From the material beneath, pull every line with the word "agent".

Start of Data for analysis

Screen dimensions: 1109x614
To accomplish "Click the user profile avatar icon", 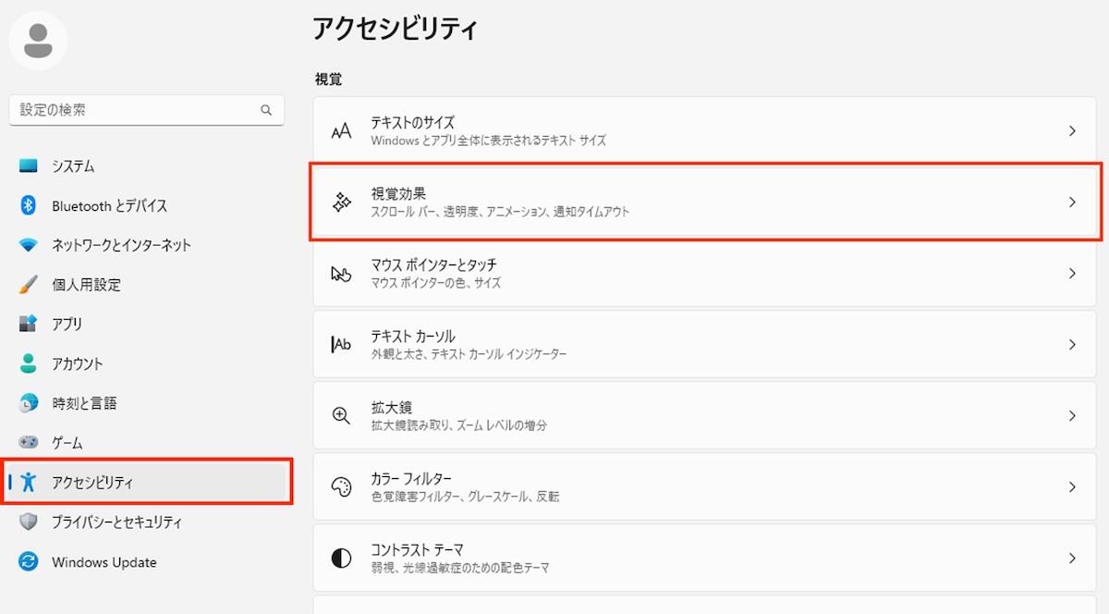I will [38, 41].
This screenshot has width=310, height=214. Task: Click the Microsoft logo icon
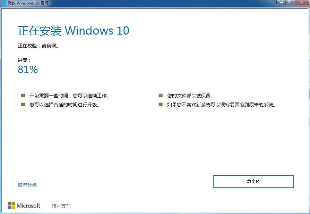(x=12, y=206)
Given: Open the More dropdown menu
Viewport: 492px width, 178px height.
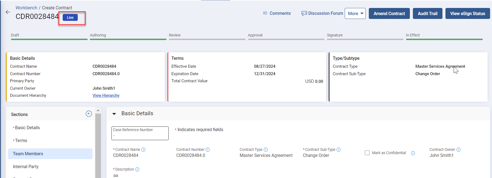Looking at the screenshot, I should 355,13.
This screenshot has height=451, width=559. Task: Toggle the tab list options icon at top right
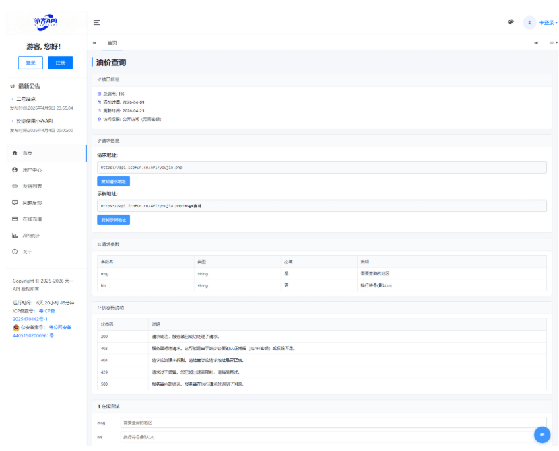click(552, 44)
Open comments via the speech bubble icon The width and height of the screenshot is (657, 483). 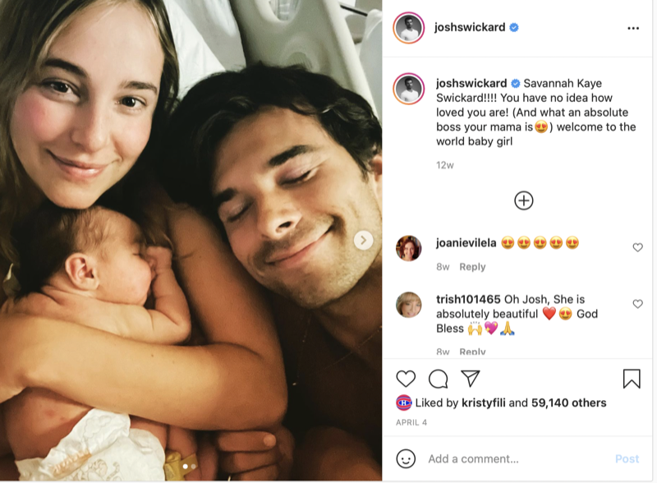click(x=439, y=379)
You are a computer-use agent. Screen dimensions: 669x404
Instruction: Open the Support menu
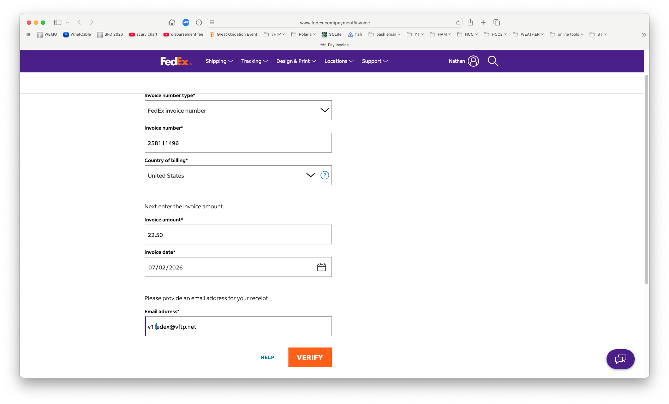tap(375, 61)
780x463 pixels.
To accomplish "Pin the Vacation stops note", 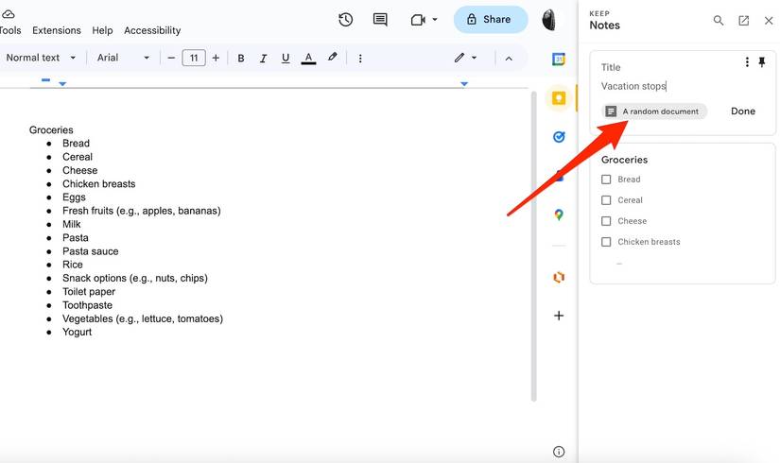I will (762, 62).
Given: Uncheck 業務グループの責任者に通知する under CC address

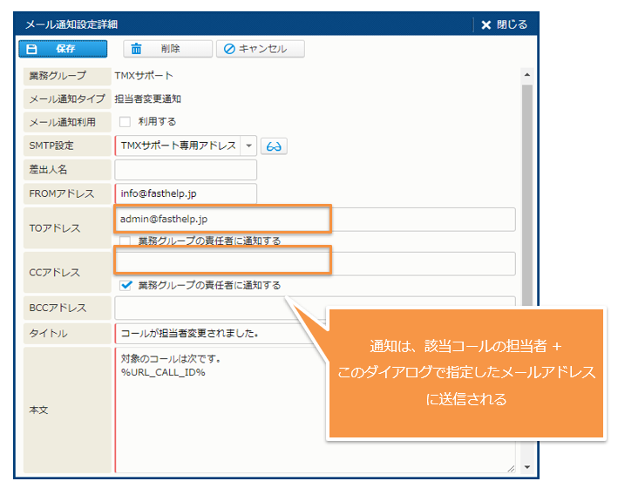Looking at the screenshot, I should tap(126, 285).
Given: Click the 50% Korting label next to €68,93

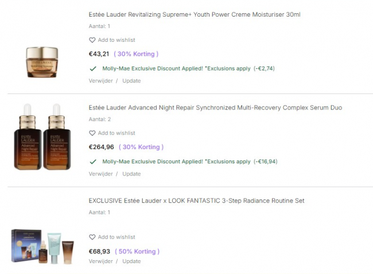Looking at the screenshot, I should (137, 251).
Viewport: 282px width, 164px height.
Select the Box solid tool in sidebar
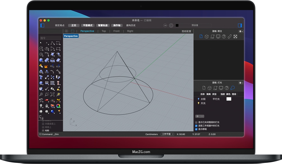[x=41, y=59]
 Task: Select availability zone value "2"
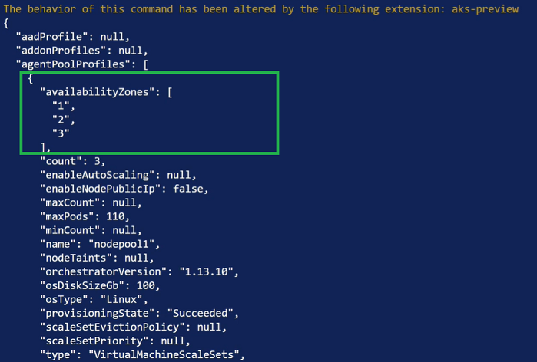61,120
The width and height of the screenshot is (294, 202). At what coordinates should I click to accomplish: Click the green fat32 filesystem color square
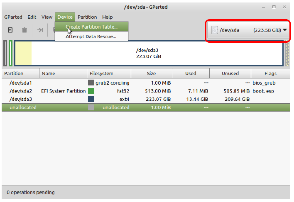click(91, 91)
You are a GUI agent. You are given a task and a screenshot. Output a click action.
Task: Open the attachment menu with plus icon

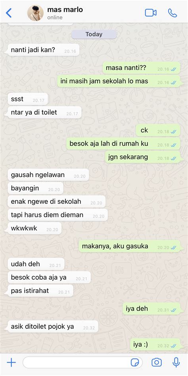(x=11, y=362)
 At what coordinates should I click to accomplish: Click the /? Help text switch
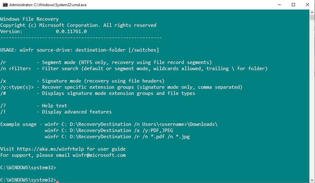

End of Data for analysis

Written answer —
You are a computer-use agent. Screen dimensions: 669x404
You are a GUI agent. You are given a task and a screenshot. Output a click action.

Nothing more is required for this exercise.